• **What you need to do**: Below is a listing. Write out exactly its lines between the one holding "Open the read more link" and the one holding "Task: Select the Details tab", inclusive.

• **Task inputs**:
*** Begin section ***

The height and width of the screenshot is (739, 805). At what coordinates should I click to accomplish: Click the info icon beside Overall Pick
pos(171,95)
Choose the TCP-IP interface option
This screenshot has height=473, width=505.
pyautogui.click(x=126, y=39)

*** End section ***
*** Begin section ***

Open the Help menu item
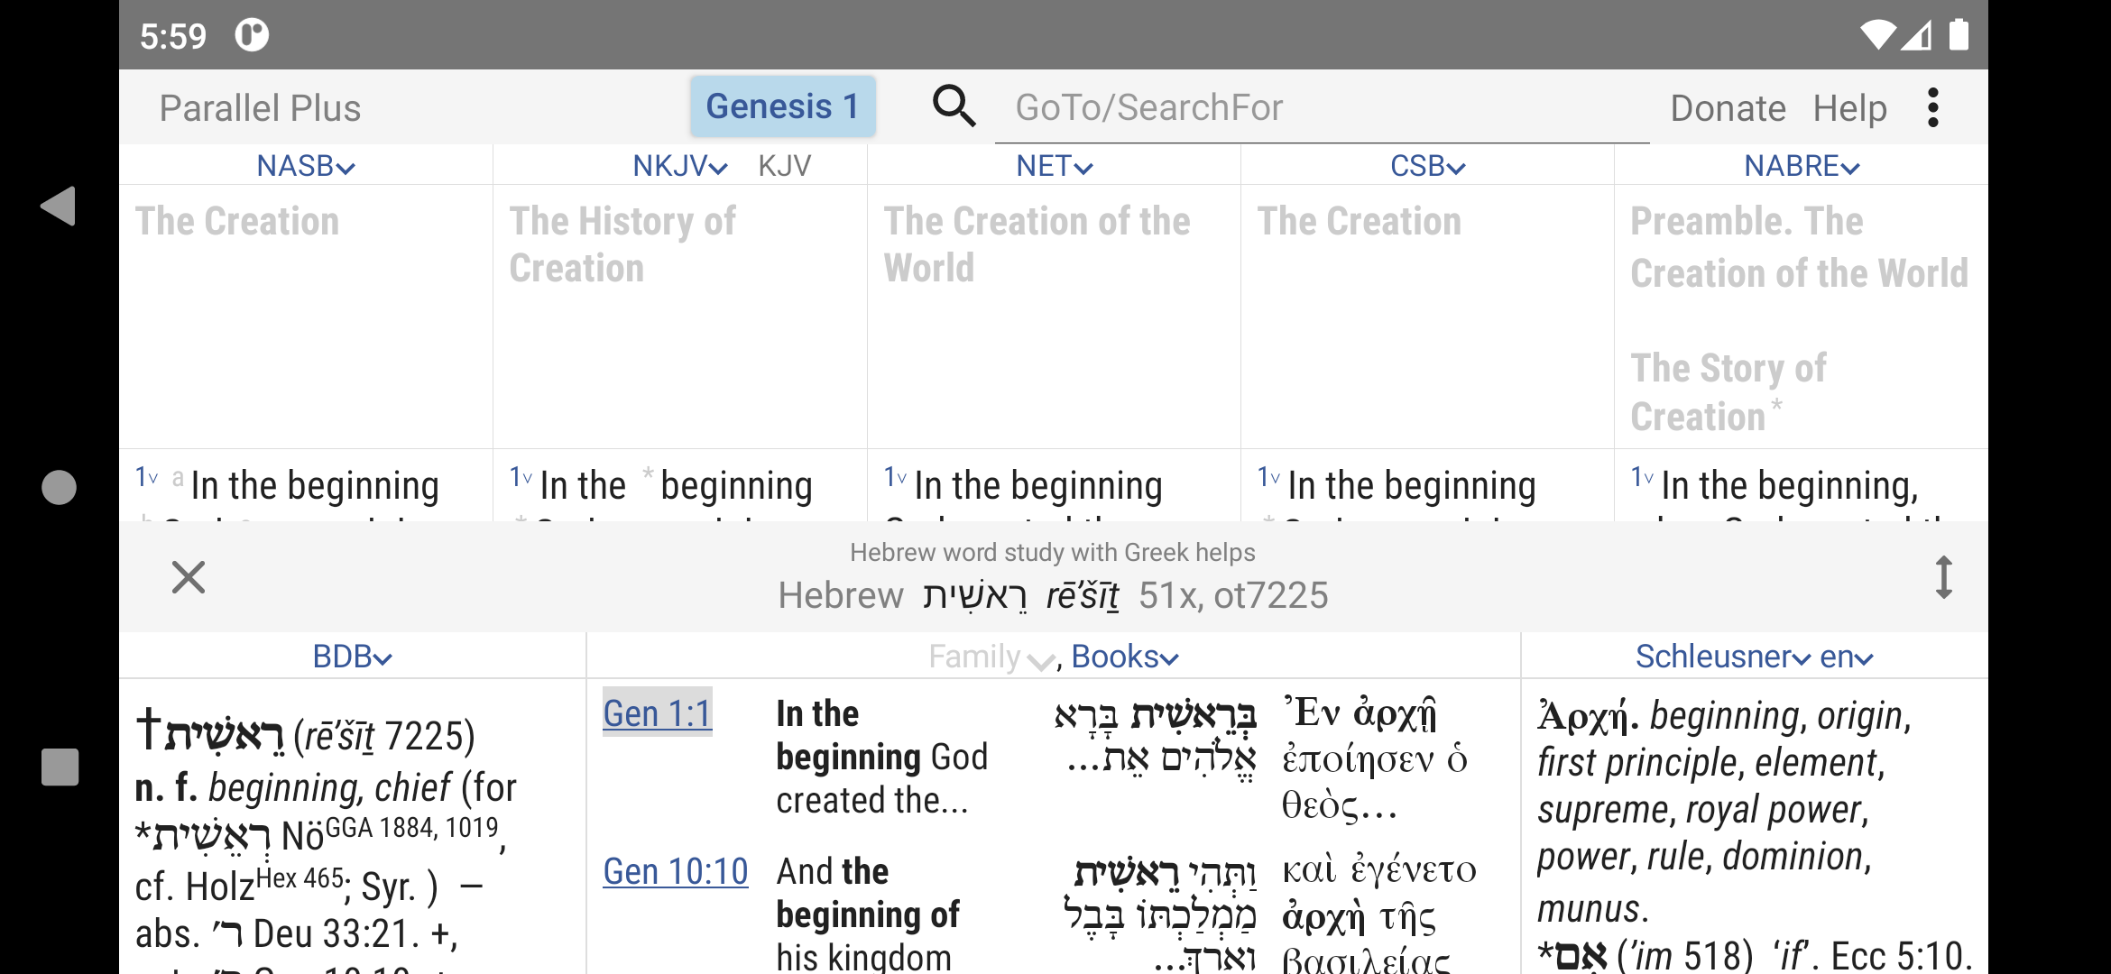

*** End section ***
*** Begin section ***

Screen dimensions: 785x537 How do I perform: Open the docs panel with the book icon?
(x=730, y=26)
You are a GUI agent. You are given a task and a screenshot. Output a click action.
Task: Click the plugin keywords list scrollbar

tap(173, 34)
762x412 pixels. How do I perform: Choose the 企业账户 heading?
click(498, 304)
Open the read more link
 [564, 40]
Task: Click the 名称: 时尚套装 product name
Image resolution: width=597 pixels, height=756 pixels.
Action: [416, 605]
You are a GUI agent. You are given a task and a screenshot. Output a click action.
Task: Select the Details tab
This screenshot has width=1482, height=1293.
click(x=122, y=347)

*** End section ***

• **Answer for the task**:
Open the read more link
 [564, 40]
Task: Click the 名称: 时尚套装 product name
Image resolution: width=597 pixels, height=756 pixels.
Action: [416, 605]
You are a GUI agent. You are given a task and a screenshot. Output a click action.
Task: Select the Details tab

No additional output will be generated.